In the last few years, it's gotten worse. The redness no longer comes and goes – her nose is pretty much always red. Sometimes she also experiences flares of what we call inflammatory papules--red bumps on the cheeks that look like acne. These bumps may look like acne, but they're not. They're one of the signs of rosacea.
She's started to notice that certain foods seem to make her flushing worse. These foods will sometimes even trigger a flare of the red papules. That's a common experience for most persons with rosacea, since there are multiple foods and beverages that have been reported to act as "triggers" for rosacea.
While there are effective prescription topical and oral medications for rosacea, they don't work for everybody, and patients often have to stay on them for months at a time, or even years. That's why it's worth trying the rosacea diet for the next month to see if these changes might help.
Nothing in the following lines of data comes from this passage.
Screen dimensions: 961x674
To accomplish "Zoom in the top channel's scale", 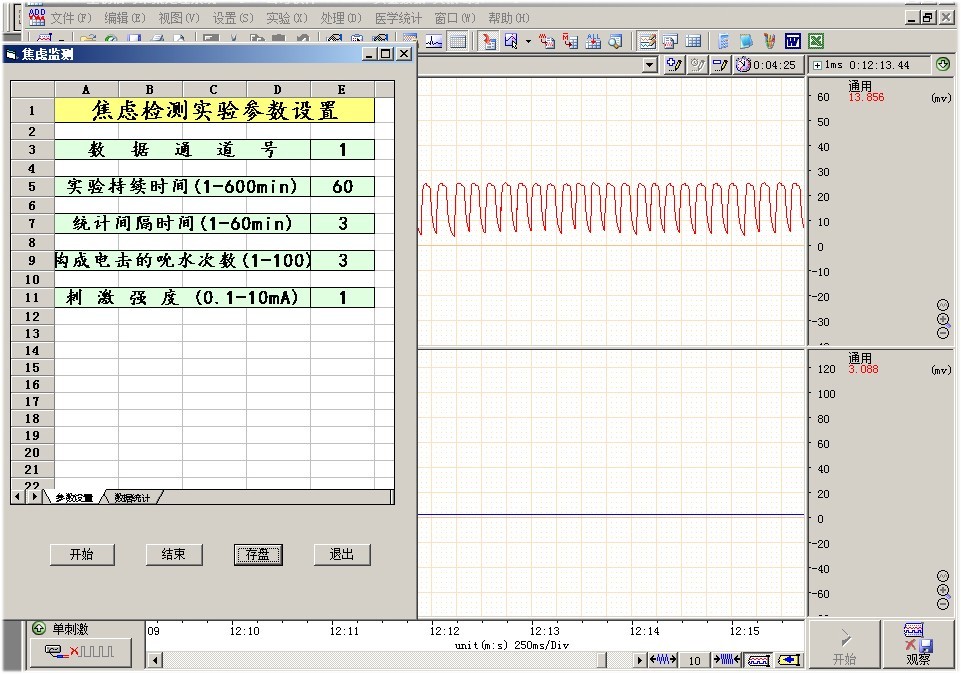I will [943, 319].
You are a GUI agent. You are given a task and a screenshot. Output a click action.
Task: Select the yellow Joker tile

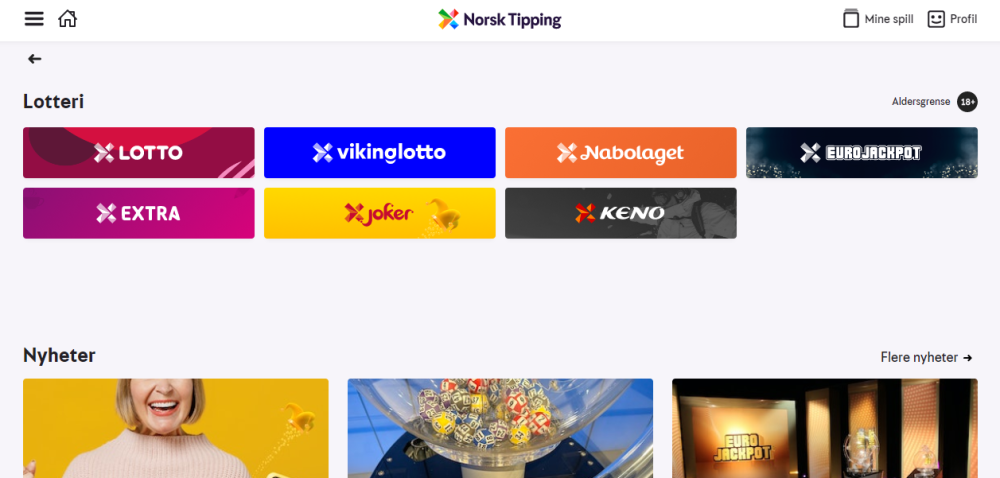(379, 213)
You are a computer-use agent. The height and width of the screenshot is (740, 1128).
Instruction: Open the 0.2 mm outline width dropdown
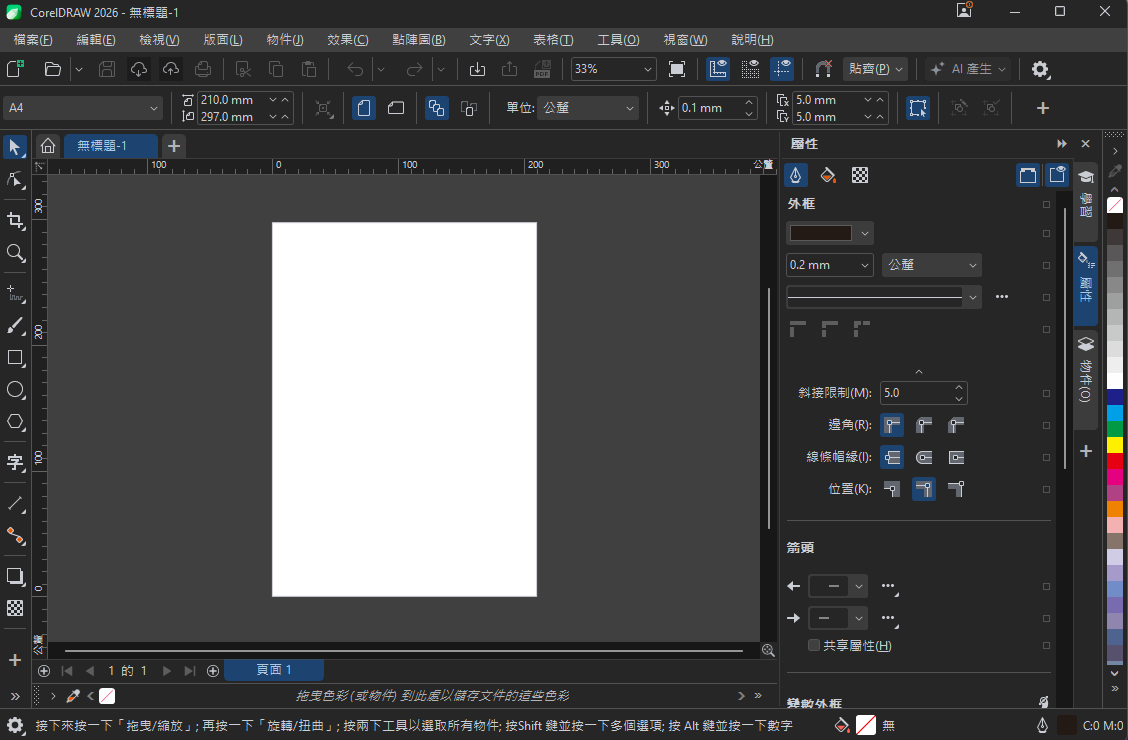829,265
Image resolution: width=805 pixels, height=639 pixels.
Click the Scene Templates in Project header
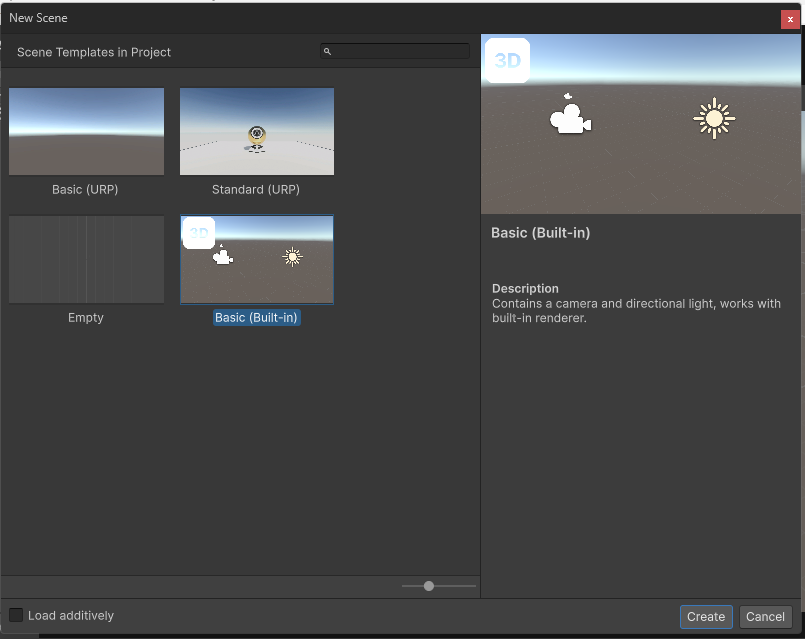pos(94,52)
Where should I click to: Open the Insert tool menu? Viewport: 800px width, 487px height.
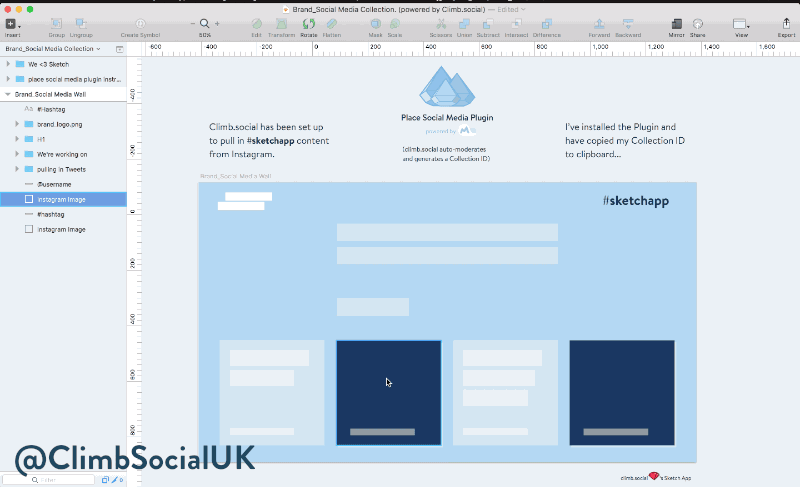(x=11, y=23)
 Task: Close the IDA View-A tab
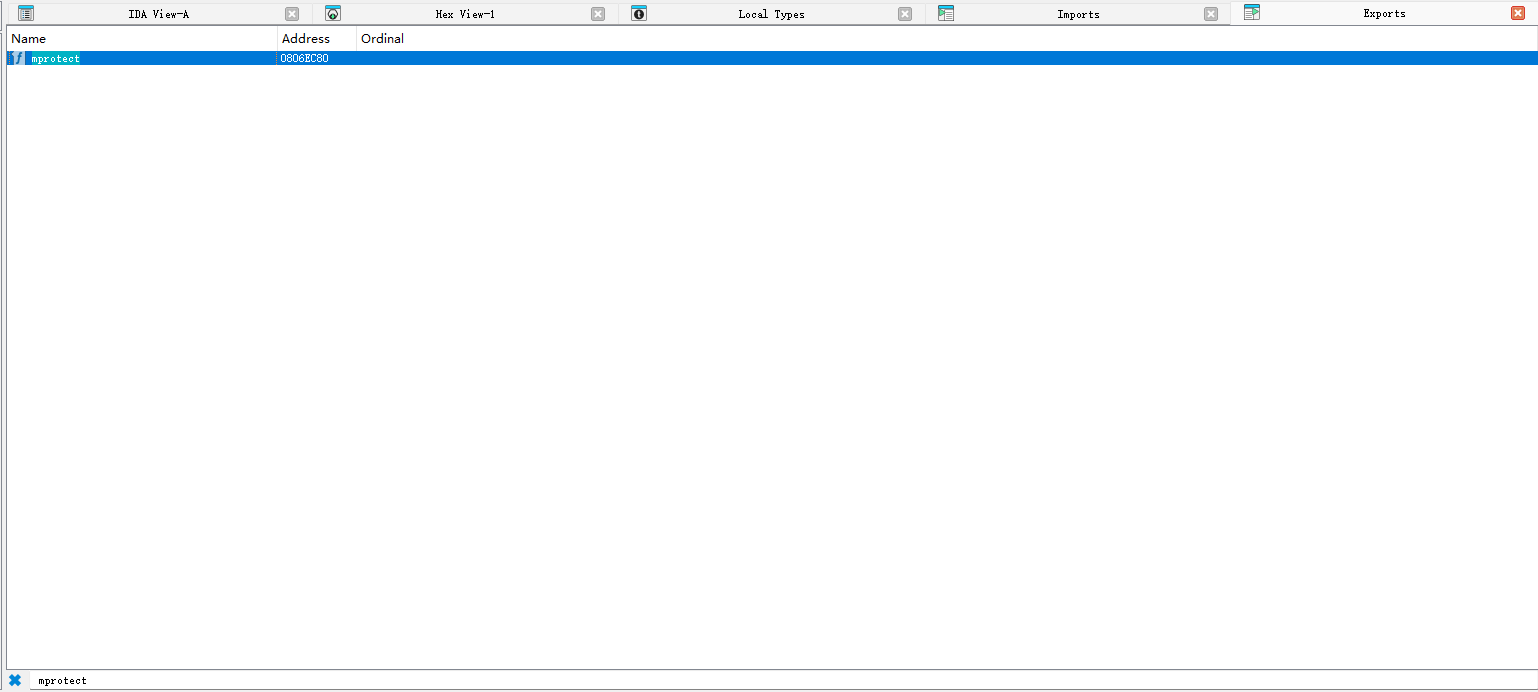tap(292, 14)
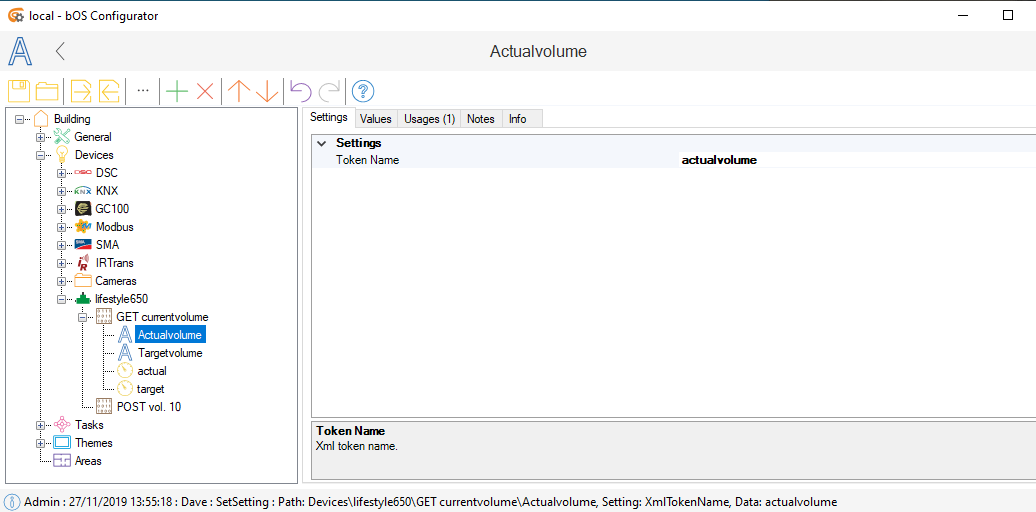The width and height of the screenshot is (1036, 512).
Task: Click the Save icon in toolbar
Action: (x=19, y=91)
With the rosacea diet, you'll avoid the foods and beverages that are known to trigger flares of rosacea. You probably won't have to avoid all of these forever, but I recommend complete avoidance for the first one month. After that time, you'll reintroduce each food, one at a time, every few days, to see if you can pinpoint any foods that seem to make your rosacea worse. It helps to keep a food diary during this process.
Why do I recommend avoidance of these particular foods? It's based on what we know of the biological mechanisms that cause rosacea.
What causes rosacea?
We don't know the exact reason that some people develop rosacea. It's believed to be a complex combination of changes in the nerves in the skin, blood vessels in the skin, immune system, and even possibly the microbes that live on our skin. These changes ultimately lead to over-sensitive blood vessels in the skin, which dilate (open up) in response to different triggers. Once these blood vessels dilate, you start to see redness of the skin. Over time, the blood vessels can become permanently dilated. In some people, these changes also lead to very sensitive skin and sometimes inflamed skin, in the form of red bumps or pustules.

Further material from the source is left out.